API to simplify creation of task arenas constrained to NUMA nodes

This sub-RFC proposes an API to ease creation of a one-per-NUMA-node set of task arenas.

Introduction

The code example in the overarching RFC for NUMA support shows the likely pattern of using task arenas to distribute computation across all NUMA domains on a system. Let's take a closer look at the part where arenas are created and initialized.

c++

  std::vector<tbb::numa_node_id> numa_nodes = tbb::info::numa_nodes();
  std::vector<tbb::task_arena> arenas(numa_nodes.size());
  std::vector<tbb::task_group> task_groups(numa_nodes.size());

  // initialize each arena, each constrained to a different NUMA node
  for (int i = 0; i < numa_nodes.size(); i++)
    arenas[i].initialize(tbb::task_arena::constraints(numa_nodes[i]), 0);

The first line obtains a vector of NUMA node IDs for the system. Then, a vector of the same size is created to store tbb::task_arena objects, each constrained to one of the NUMA nodes. Another vector holds task_group instances used later to submit and wait for completion of the work in each of the arenas - it is necessary because task_arena does not provide any work synchronization API. Finally, the loop over all NUMA nodes initializes associated task arenas with proper constraints.

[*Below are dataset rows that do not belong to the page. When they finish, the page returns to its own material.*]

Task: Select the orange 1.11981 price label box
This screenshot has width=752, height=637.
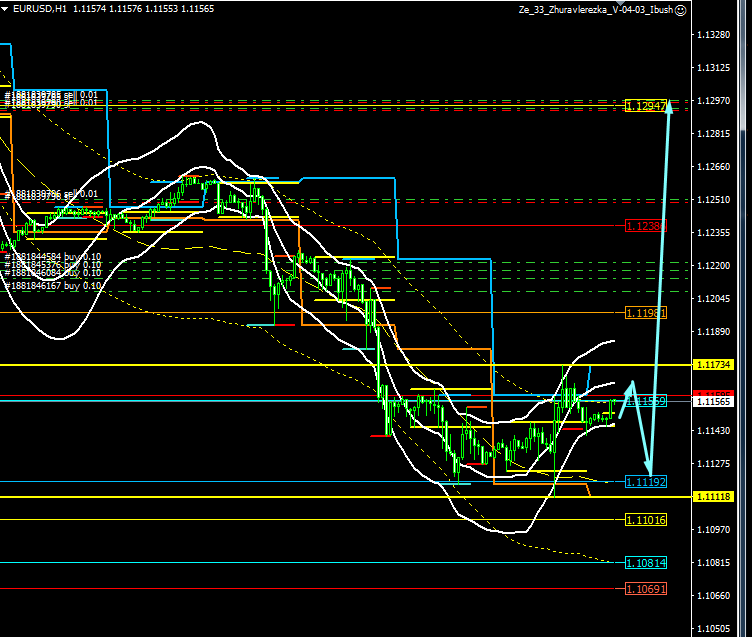Action: (x=645, y=313)
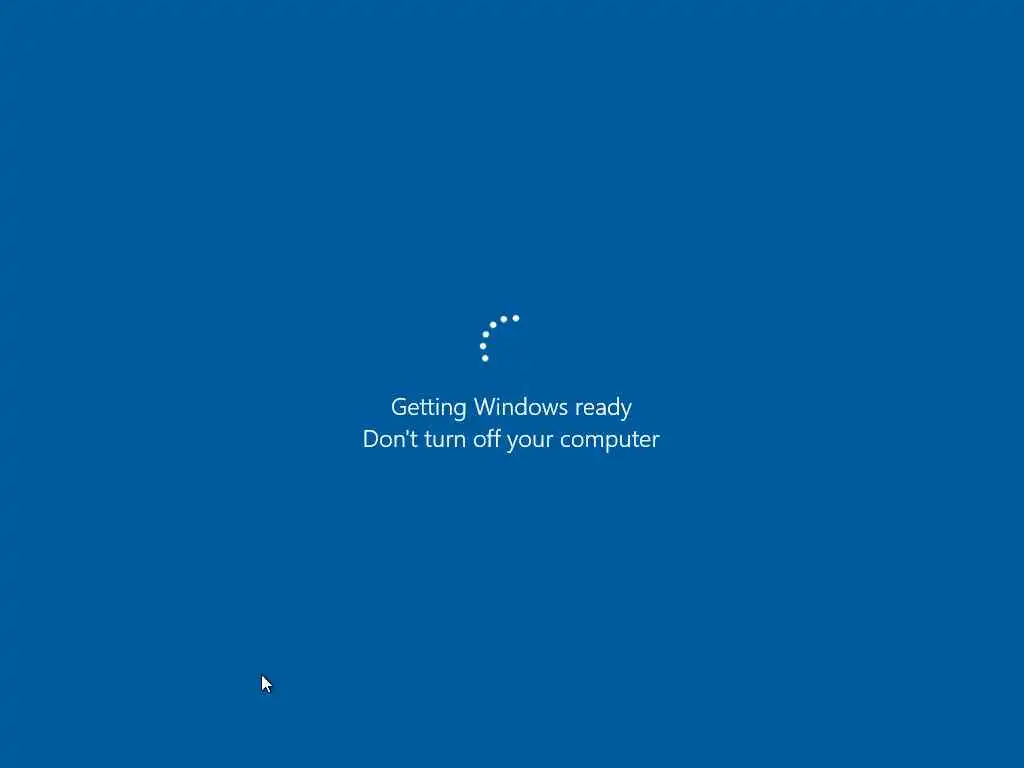Click the rightmost dot of the spinner
The image size is (1024, 768).
click(x=516, y=318)
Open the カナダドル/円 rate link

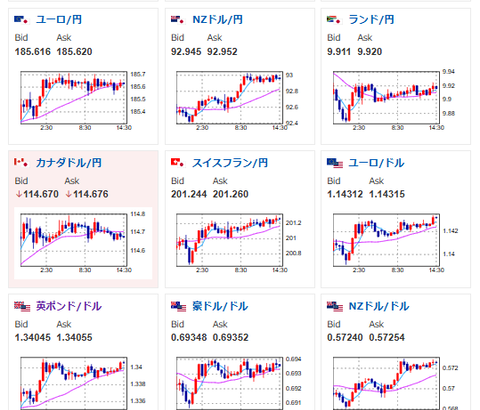click(69, 163)
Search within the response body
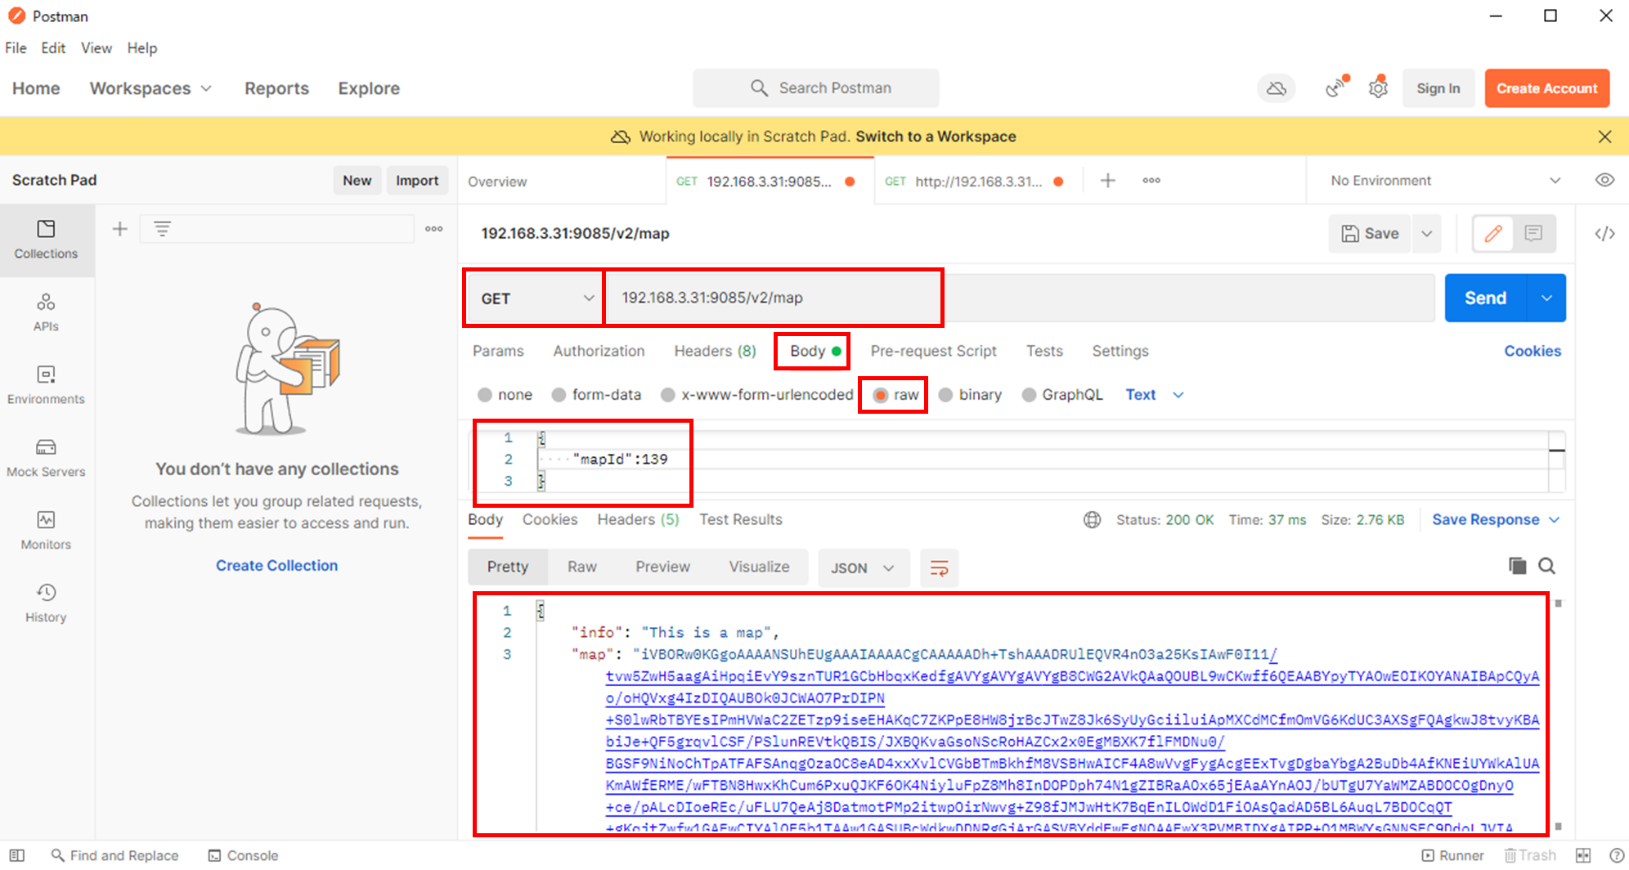 coord(1547,566)

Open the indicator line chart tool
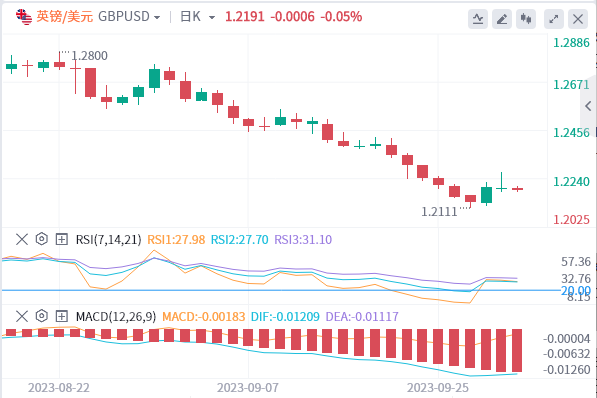click(477, 19)
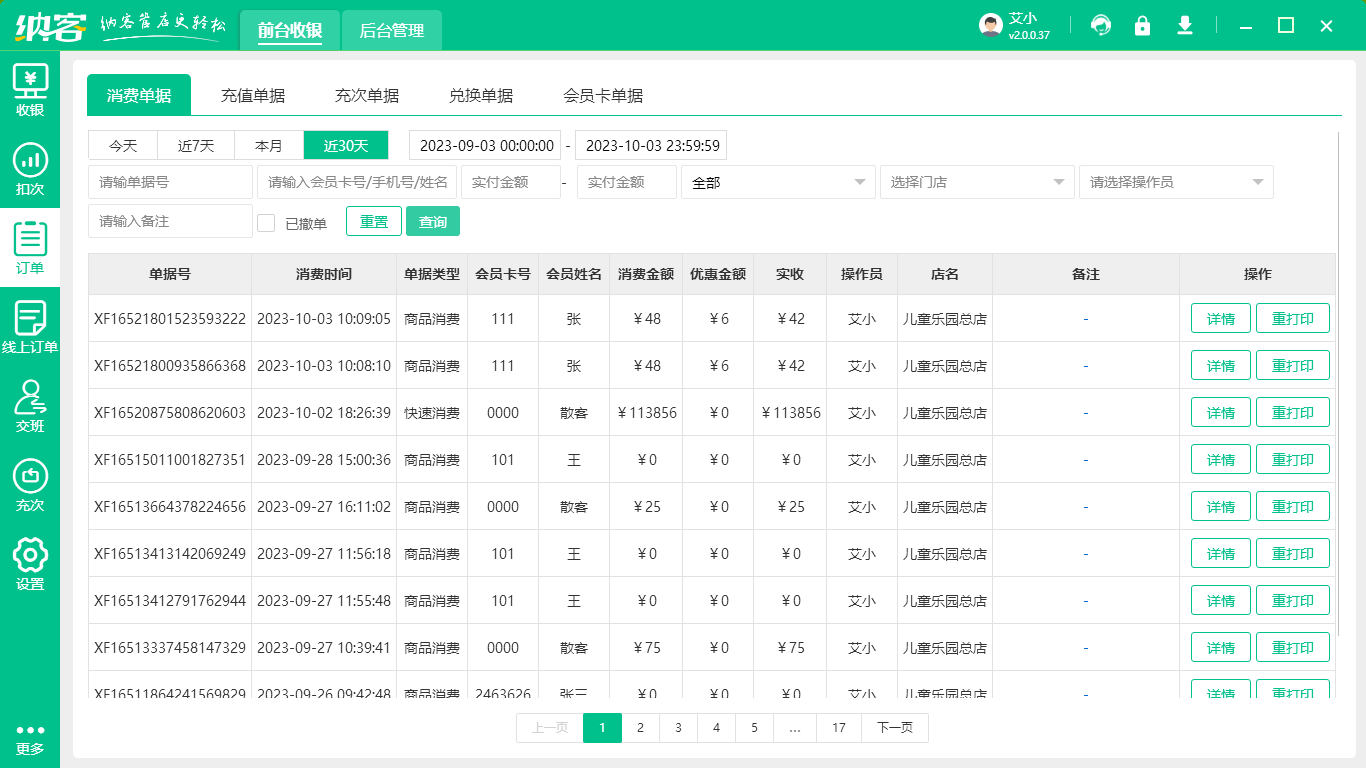Switch date filter to 今天
Viewport: 1366px width, 768px height.
coord(121,145)
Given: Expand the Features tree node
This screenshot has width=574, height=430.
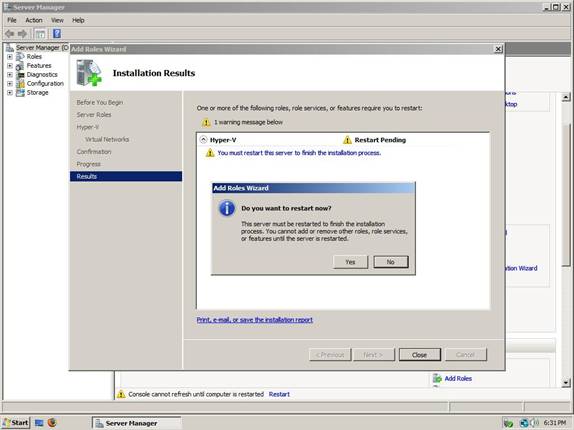Looking at the screenshot, I should tap(10, 66).
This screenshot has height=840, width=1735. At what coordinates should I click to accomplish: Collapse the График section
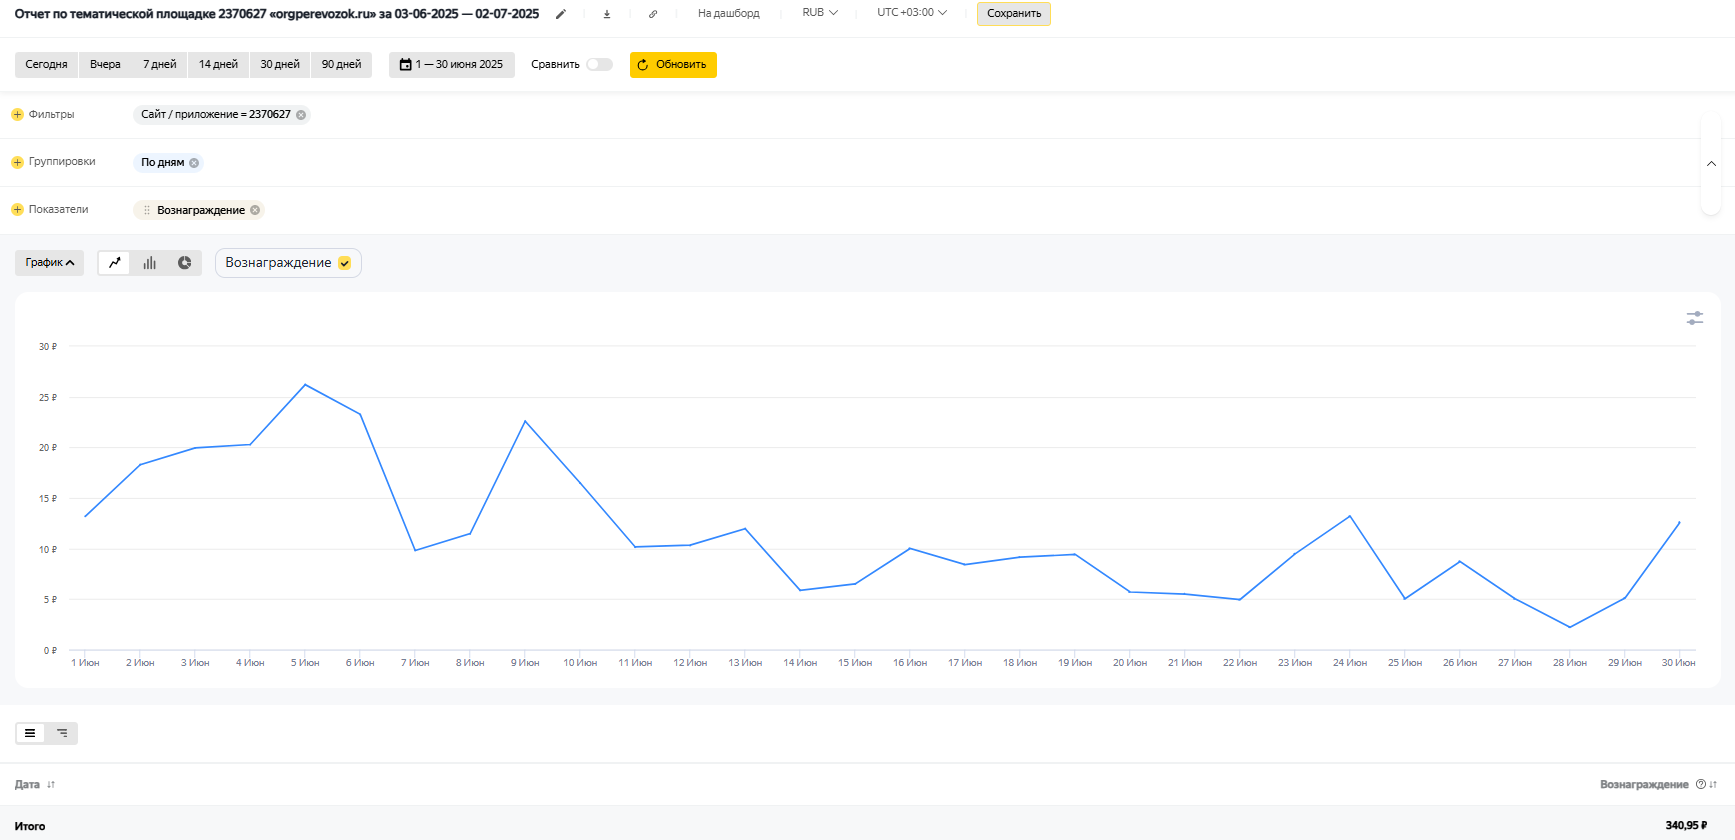(x=49, y=263)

While not incomprehensible, the code is quite verbose and arguably too explicit for the typical scenario of creating a set of arenas across all available NUMA domains. There is also risk of subtle issues. The default constructor of task_arena reserves a slot for an application thread. The arena initialization at the last line explicitly overwrites it to 0 to allow TBB worker threads taking all the slots, however this nuance might be unknown and easy to miss, potentially resulting in underutilization of CPU resources.

Proposal

We propose to introduce a special function to create the set of task arenas, one per NUMA node on the system. The initialization code equivalent to the example above would be:

c++

  std::vector<tbb::task_arena> arenas = tbb::create_numa_task_arenas();
  std::vector<tbb::task_group> task_groups(arenas.size());

The rest of the code in that example might be rewritten with the API proposed in Waiting in a task arena:

c++

  // enqueue work to all but the first arena, using the task groups to track work
  for (int i = 1; i < arenas.size(); i++)
    arenas[i].enqueue(
      [] { tbb::parallel_for(0, N, [](int j) { f(w); }); }, 
      task_groups[i]
    );

  // directly execute the work to completion in the remaining arena
  arenas[0].execute([] {
    tbb::parallel_for(0, N, [](int j) { f(w); });
  });

  // join the other arenas to wait on their task groups
  for (int i = 1; i < arenas.size(); i++)
    arenas[i].wait_for(task_groups[i]);

Public API

The function has the following signature:

c++

// Defined in tbb/task_arena.h

namespace tbb {
    std::vector<tbb::task_arena> create_numa_task_arenas(
        task_arena::constraints other_constraints = {},
        unsigned reserved_slots = 0
    };
}

It optionally takes a constraints argument to change default arena settings such as maximal concurrency (the upper limit on the number of threads), core type etc.; the numa_id value in other_constraints is ignored. The second optional argument allows to override the number of reserved slots, which by default is 0 (unlike the task_arena construction default of 1) for the reasons described in the introduction.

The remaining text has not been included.